[Start of Attachment]

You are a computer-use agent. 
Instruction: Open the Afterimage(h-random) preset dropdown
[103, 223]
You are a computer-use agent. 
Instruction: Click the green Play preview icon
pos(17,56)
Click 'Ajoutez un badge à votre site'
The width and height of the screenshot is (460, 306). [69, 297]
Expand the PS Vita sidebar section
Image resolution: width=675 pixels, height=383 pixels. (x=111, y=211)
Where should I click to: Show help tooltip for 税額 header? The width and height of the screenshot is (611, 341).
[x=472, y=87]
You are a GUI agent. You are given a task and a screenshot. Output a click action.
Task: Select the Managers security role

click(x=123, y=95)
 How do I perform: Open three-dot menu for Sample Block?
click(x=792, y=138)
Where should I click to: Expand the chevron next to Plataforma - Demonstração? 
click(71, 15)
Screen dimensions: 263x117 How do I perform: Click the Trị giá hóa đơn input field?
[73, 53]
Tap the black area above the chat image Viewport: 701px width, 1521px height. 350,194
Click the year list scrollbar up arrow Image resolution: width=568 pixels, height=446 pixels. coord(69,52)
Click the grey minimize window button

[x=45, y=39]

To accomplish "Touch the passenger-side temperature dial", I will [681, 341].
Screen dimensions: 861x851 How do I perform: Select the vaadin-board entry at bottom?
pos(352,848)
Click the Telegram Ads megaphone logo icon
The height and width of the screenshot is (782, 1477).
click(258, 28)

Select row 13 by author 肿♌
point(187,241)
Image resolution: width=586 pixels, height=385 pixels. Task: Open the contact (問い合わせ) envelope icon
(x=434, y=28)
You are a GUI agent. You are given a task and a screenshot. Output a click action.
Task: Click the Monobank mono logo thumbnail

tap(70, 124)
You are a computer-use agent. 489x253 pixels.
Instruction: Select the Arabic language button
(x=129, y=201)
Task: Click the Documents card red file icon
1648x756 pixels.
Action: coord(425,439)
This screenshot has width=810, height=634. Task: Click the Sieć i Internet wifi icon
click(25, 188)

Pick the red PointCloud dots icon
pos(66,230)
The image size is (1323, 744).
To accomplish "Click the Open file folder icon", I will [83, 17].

[End of Attachment]

* [WHAT THE TASK ASKS]: Could you copy out every line in the listing where the word "accomplish" appears?

* [RESPONSE FOR THIS EXERCISE]:
To accomplish "Touch the passenger-side temperature dial", I will [681, 341].
To accomplish "Click the Open file folder icon", I will [83, 17].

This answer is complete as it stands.